Descrivendo questo titolo la prima cosa che salta all’occhio è il comparto tecnico. Nonostante sia un gioco creato per le nuove generazione di console si presenta con quanto di peggio si possa vedere: texture a bassissima risoluzione e particellari ridicoli.
Il gameplay risulta privo di novità e basato su quanto di buono fatto da High Moon Studios con Fall of Cybertron. L’unica introduzione è lo sblocco delle armi, perk e potenziamenti attraverso la risoluzione di varie quest secondarie presenti in ogni missione. È un titolo deludente sotto tutti i punti di vista dove anche la sceneggiatura soffre di una scrittura caotica e davvero difficile da seguire. Davvero un peccato.

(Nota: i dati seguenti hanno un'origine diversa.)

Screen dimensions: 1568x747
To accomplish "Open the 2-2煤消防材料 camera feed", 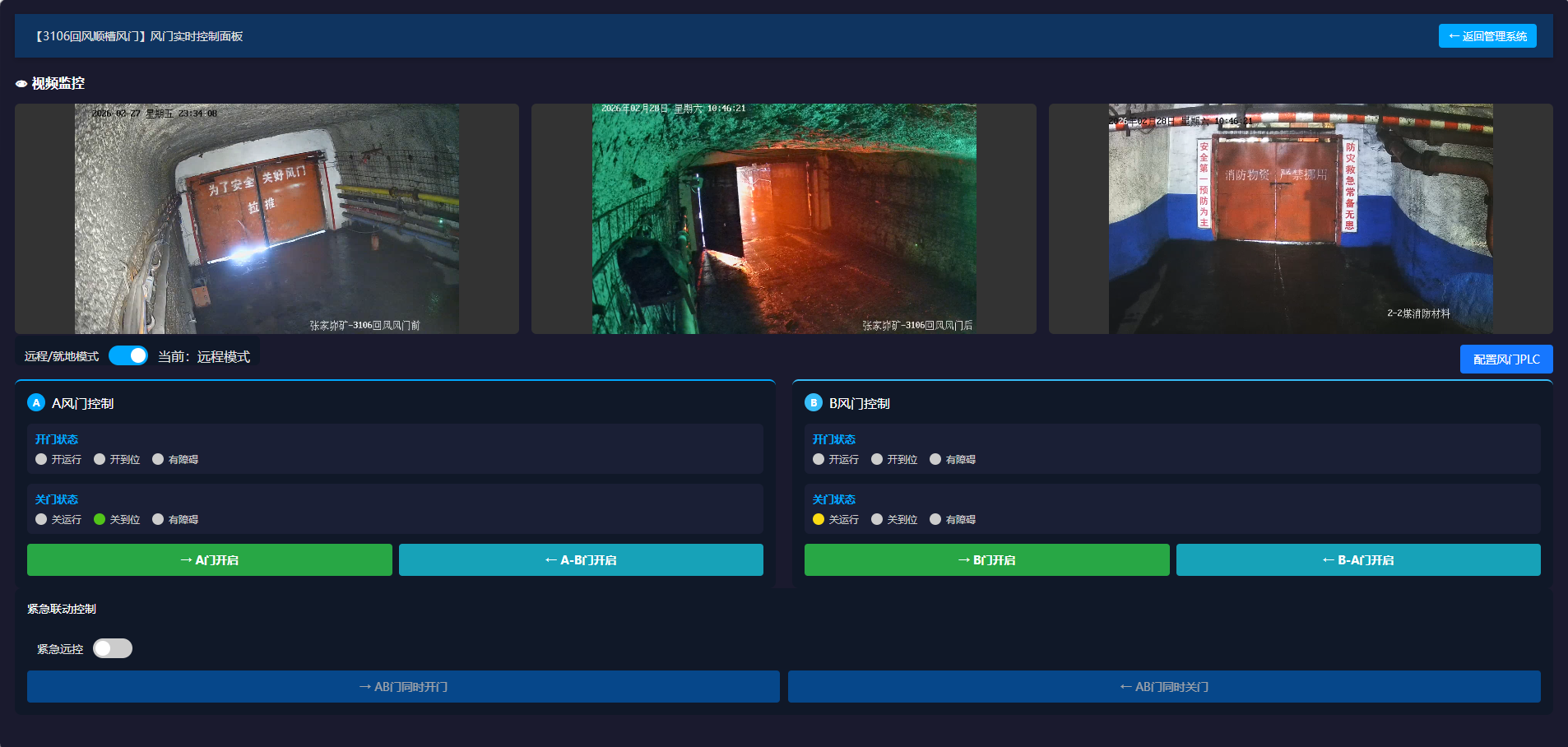I will [x=1300, y=219].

Nonostante ciò, i primi due capitoli vanno senza dubbio recuperati essendo non solo ottimi esponenti degli TPS ma anche racconti memorabili sui più famosi robottoni al mondo, dagli albori, il tutto arricchito da un ottimo gameplay e tante chicche che gli appassionatati non possono far altro che apprezzare. Rise of the Dark Spark rappresenta invece il male; è quello che un videogioco non dovrebbe essere, pessimo sotto tutti i punti di vista e creato solo per sfruttare l’uscita di un film che può essere considerato addirittura peggio.
Personalmente non so come finirà lo scontro tra Optimus Prime e Megatron ma so di certo che continueranno a farci divertire come quando li guardavamo in tv da piccoli, continuando a tifare per uno o per l’altro schieramento.